── The input ──

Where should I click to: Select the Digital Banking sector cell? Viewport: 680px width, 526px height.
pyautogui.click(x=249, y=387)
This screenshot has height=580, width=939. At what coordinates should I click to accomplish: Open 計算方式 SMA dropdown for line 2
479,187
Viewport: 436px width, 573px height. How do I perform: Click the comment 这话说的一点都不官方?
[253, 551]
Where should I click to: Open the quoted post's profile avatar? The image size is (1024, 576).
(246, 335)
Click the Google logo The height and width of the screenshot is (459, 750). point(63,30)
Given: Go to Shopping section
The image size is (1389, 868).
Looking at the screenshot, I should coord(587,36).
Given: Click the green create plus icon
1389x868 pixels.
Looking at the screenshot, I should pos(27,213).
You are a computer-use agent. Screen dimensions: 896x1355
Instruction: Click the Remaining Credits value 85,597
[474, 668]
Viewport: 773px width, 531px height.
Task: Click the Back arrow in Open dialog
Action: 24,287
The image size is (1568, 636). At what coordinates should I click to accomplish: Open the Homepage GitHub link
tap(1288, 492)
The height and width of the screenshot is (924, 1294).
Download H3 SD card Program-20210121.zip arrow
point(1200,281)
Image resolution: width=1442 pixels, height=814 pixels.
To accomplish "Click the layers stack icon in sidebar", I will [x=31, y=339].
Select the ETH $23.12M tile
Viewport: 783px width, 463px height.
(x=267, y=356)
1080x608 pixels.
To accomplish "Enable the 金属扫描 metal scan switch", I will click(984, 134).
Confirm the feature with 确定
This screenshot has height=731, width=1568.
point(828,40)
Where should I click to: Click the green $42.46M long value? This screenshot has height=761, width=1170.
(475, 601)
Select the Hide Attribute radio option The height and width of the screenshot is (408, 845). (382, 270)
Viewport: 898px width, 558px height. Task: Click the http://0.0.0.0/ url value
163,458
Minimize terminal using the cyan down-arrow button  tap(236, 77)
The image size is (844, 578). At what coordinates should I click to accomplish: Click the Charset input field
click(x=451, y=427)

───

The required result is an exact repetition of the lines from the one containing "This screenshot has height=731, width=1568." through the last line of the data.

▶ Solution to this exercise
This screenshot has height=731, width=1568.
point(828,40)
Where should I click to: Click the green $42.46M long value? This screenshot has height=761, width=1170.
(475, 601)
Select the Hide Attribute radio option The height and width of the screenshot is (408, 845). (382, 270)
Viewport: 898px width, 558px height. Task: Click the http://0.0.0.0/ url value
163,458
Minimize terminal using the cyan down-arrow button  tap(236, 77)
The image size is (844, 578). At what coordinates should I click to accomplish: Click the Charset input field
click(x=451, y=427)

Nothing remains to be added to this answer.